Assignment » Please repeat, exactly and without pictures, the lines of the entries below that run from the one containing "Where should I" through the one containing "Screen dimensions: 678x739".

Data to use »
******************************

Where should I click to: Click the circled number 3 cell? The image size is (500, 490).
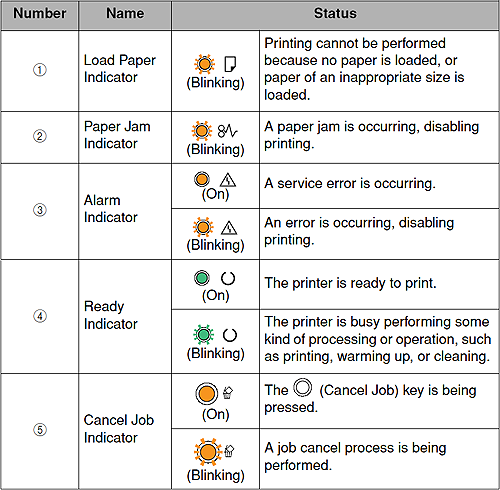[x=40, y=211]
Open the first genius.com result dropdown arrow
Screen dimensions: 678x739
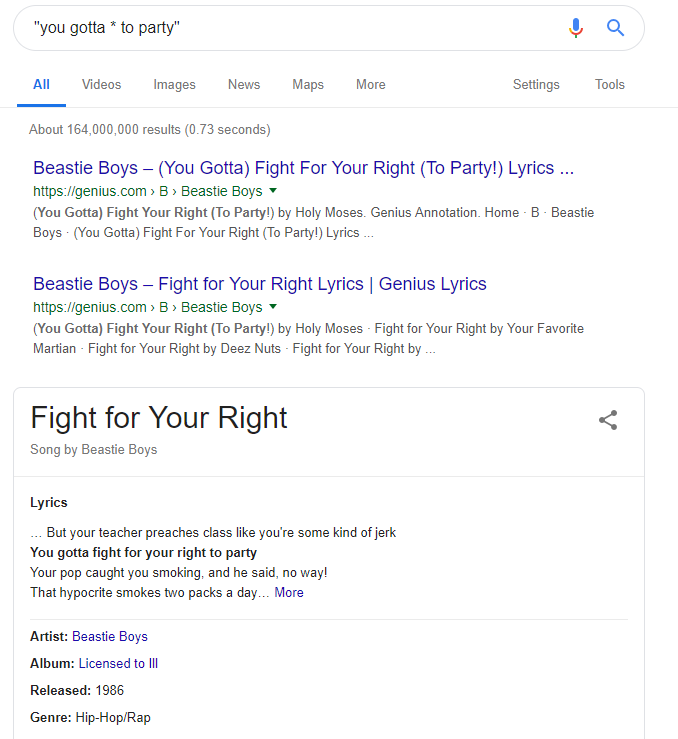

******************************

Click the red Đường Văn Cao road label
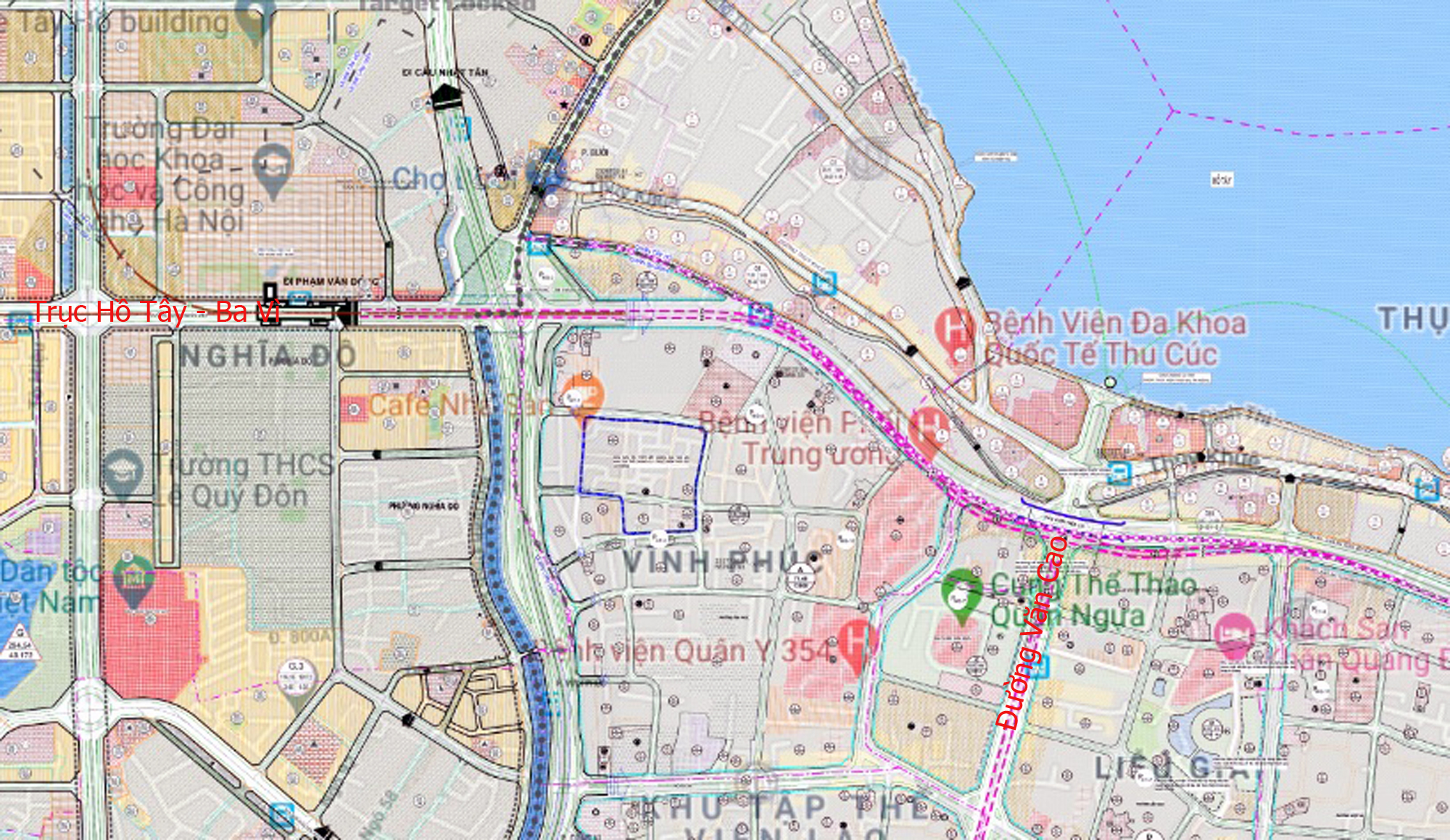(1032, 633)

******************************

Result of this exercise »
Where should I click to: Click the circled number 3 cell? The image size is (500, 490).
[x=40, y=211]
Open the first genius.com result dropdown arrow
Screen dimensions: 678x739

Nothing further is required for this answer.